The Ghosh profile is also part of what Martin Alexander calls ‘motion’, if he means by that the kind of dynamic interplay that can add spice to a literary magazine.  Ghosh, we read, turned down the 2001 Commonwealth Writers’ Prize because it was for works written in English, from a region ‘that was once conquered and ruled by imperial Britain’. This is honourable and hardly surprising, given the unflinching portrayal of the Raj in Sea of Poppies. But here it resonates interestingly with a short piece by Pico Iyer, The Empire Writes Back, Revisited, which argues that the formerly colonised have taken charge of the cultural centre, and that the English language, no longer dominated by the former colonisers, is being reclaimed and revitalised by a host of writers from India, China, the Caribbean, Africa, New Zealand, Australia. This ALR tends to bear out Ghosh’s side of the conversation, as most of the contributors seem to be of European or US extraction, and there is that strong touristic element. But Pico Iyer would find material to support his view as well.

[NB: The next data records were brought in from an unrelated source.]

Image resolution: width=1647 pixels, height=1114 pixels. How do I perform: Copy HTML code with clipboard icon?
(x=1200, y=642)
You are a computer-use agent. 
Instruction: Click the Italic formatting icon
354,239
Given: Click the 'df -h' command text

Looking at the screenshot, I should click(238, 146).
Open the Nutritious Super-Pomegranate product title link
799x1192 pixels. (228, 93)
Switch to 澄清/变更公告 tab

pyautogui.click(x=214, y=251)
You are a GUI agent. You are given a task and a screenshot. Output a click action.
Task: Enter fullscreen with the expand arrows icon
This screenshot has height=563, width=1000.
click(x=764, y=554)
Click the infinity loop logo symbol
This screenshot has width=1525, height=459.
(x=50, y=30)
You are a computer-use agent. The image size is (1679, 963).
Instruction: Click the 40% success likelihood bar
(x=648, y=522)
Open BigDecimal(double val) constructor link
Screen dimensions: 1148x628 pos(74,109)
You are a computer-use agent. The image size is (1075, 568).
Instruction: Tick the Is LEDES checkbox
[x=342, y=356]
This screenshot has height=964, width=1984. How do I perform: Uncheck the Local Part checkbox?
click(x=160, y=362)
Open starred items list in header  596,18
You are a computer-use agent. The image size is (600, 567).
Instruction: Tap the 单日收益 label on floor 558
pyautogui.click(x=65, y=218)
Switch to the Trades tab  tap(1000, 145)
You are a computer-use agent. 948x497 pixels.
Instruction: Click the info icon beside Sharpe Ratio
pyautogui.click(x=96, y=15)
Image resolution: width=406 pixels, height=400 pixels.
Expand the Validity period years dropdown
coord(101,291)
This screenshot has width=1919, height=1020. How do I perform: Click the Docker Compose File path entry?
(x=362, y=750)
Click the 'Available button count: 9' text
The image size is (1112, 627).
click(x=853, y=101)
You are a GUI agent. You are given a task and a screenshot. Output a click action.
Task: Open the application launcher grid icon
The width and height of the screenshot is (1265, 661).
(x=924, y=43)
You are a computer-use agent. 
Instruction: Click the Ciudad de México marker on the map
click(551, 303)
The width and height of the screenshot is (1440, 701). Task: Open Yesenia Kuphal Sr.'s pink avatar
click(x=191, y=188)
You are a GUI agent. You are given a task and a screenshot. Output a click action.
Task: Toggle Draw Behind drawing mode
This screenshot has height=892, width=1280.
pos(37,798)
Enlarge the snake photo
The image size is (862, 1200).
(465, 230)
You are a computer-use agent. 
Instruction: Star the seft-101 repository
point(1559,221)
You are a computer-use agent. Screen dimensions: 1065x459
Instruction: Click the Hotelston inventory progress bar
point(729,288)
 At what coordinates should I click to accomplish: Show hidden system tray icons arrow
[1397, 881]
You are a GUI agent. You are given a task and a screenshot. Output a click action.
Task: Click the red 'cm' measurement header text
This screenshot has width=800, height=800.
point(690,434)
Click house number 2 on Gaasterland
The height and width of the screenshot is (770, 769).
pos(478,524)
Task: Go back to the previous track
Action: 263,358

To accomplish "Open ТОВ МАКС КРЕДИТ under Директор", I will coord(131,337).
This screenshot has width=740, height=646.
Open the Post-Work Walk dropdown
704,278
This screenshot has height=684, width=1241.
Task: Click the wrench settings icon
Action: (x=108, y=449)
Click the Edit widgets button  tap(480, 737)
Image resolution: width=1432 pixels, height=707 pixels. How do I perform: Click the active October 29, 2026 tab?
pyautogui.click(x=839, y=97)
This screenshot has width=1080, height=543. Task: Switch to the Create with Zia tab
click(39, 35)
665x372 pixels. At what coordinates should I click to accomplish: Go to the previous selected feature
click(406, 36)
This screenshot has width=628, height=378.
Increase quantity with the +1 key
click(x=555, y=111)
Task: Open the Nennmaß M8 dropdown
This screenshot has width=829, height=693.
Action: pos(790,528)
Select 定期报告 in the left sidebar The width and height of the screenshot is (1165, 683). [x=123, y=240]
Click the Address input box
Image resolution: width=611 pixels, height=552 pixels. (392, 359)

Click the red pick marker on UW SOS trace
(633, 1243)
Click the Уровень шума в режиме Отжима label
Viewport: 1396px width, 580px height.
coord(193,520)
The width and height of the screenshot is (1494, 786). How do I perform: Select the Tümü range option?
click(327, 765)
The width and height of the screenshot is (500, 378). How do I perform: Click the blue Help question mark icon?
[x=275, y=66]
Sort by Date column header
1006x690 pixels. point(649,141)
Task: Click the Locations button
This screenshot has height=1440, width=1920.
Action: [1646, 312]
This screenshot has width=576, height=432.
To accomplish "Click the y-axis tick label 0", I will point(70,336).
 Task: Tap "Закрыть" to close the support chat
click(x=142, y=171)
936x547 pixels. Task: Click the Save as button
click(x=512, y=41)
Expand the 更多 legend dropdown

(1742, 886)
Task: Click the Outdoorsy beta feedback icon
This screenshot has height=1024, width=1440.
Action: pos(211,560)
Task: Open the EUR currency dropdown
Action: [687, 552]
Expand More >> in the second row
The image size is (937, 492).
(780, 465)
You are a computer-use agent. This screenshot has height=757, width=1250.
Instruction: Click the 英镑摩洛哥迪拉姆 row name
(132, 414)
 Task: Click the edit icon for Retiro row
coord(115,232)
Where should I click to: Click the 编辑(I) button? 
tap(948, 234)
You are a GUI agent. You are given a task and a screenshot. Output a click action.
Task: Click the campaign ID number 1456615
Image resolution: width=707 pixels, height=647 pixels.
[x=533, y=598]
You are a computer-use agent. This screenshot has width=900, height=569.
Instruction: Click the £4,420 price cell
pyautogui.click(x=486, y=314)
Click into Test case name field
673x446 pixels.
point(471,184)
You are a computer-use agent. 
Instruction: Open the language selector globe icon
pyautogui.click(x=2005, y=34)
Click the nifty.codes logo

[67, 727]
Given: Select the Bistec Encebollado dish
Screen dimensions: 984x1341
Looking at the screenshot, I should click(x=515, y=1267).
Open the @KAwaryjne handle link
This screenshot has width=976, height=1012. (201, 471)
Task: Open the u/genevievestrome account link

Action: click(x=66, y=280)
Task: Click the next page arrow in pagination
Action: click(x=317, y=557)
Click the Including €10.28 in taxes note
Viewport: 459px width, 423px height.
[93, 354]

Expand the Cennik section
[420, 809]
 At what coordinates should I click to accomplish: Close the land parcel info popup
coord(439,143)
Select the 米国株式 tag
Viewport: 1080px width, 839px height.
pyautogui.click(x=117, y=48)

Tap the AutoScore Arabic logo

Of the short stories, ‘The King, the Saint and the Fool‘ by A. K. Kulshreshth weaves a sweet romance from elements taken from the folk history of Singapore, and Sindhu Rajasekaran’s ‘The Sacred Cow‘ tells a distinctly modern love story in the context of Indian village life. The essay that stands out is Michiel Hulshof’s ‘Special Academic and Art Zones‘. Hulshof is a Dutch journalist living in China. Among other things his essay gives a fascinating account of the economic and political context of contemporary Chinese art (of the kind Sydneysiders get to enjoy at the White Rabbit Gallery).

Almost as good as getting on a plane and travelling for six months.